======== TEXTO PARA LEER

El señor «Buckiey» —que sabía hablar, era inteligente y curioso—

no había oído prácticamente nada de ciencia moderna. Tenía un interés

natural en las maravillas del universo. Quería saber de ciencia, pero toda la

ciencia había sido expurgada antes de llegar a él. A este hombre le habían

fallado nuestros recursos culturales, nuestro sistema educativo, nuestros

medios de comunicación. Lo que la sociedad permitía que se filtrara eran

principalmente apariencias y confusión. Nunca le habían enseñado a

distinguir la ciencia real de la burda imitación. No sabía nada del

funcionamiento de la ciencia.

================

▶ _TAREA_:
Retoma el texto sobre el hombre curioso al que nunca le enseñaron ciencia y sigue escribiéndolo a partir de su última oración.

======== MATERIAL

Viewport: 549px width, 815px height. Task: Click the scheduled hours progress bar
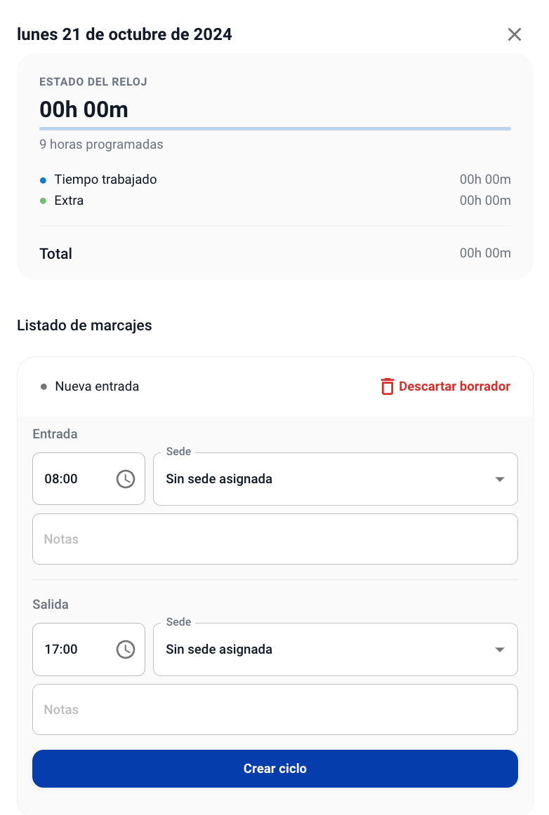275,129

================

▶ _RESPUESTA_:
Hay cientos de libros sobre la Atlántida, el continente mítico que

según dicen existió hace unos diez mil años en el océano Atlántico. (O en

otra parte. Un libro reciente lo ubica en la Antártida.). La historia viene de

Platón, que lo citó como un rumor que le llegó de épocas remotas. Hay libros

recientes que describen con autoridad el alto nivel tecnológico, moral y

espiritual de la Atlántida y la gran tragedia de un continente poblado que se

hundió entero bajo las olas. Hay una Atlántida de la «Nueva Era», «la

civilización legendaria de ciencias avanzadas», dedicada principalmente a la

«ciencia» de los cristales. En una trilogía titulada La ilustración del cristal,

de Katrina Raphaell —unos libros que han tenido un papel principal en la

locura del cristal en Norteamérica—, los cristales de la Atlántida leen la

mente, transmiten pensamientos, son depositarios de la historia antigua y

modelo y fuente de las pirámides de Egipto. No se ofrece nada parecido a una

prueba que fundamente esas afirmaciones. (Podría resurgir la manía del

cristal tras el reciente descubrimiento de la ciencia sismológica de que el

núcleo interno de la Tierra puede estar compuesto por un cristal único,

inmenso, casi perfecto... de hierro.)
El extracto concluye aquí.